- _Work order_
The line holding "This screenshot has width=247, height=167." and all lines that follow it to the end of the data: return these exactly, and nothing more.

- _Data to process_
*** Begin section ***

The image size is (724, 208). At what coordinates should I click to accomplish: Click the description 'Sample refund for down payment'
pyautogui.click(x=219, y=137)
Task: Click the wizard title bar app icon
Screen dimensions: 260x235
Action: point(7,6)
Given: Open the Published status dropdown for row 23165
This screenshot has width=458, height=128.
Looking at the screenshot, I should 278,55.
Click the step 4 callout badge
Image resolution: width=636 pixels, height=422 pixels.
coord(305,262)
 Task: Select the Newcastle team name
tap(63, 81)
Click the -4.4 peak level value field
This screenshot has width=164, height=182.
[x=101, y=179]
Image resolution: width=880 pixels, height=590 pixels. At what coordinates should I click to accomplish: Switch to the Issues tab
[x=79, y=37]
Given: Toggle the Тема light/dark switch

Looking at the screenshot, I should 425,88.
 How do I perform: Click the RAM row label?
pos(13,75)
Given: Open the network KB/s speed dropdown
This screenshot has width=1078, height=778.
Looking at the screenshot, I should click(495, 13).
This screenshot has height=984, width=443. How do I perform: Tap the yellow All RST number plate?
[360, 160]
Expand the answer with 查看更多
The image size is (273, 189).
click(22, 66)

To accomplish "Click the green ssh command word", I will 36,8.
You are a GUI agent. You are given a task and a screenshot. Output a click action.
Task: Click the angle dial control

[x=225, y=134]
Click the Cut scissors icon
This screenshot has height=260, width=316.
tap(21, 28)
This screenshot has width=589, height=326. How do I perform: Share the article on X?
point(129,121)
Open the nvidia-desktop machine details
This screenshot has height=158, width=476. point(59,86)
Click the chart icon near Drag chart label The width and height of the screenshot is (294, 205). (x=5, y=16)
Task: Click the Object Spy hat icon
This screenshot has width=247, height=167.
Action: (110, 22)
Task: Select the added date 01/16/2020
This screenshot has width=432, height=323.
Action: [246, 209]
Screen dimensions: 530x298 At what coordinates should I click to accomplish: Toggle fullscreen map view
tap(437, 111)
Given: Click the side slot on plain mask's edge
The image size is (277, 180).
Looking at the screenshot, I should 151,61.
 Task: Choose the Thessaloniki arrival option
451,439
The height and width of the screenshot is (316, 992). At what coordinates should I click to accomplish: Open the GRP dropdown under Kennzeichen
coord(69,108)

*** End section ***

- _Answer space_
This screenshot has width=247, height=167.
Action: (110, 22)
Task: Select the added date 01/16/2020
This screenshot has width=432, height=323.
Action: [246, 209]
Screen dimensions: 530x298 At what coordinates should I click to accomplish: Toggle fullscreen map view
tap(437, 111)
Given: Click the side slot on plain mask's edge
The image size is (277, 180).
Looking at the screenshot, I should 151,61.
 Task: Choose the Thessaloniki arrival option
451,439
The height and width of the screenshot is (316, 992). At what coordinates should I click to accomplish: Open the GRP dropdown under Kennzeichen
coord(69,108)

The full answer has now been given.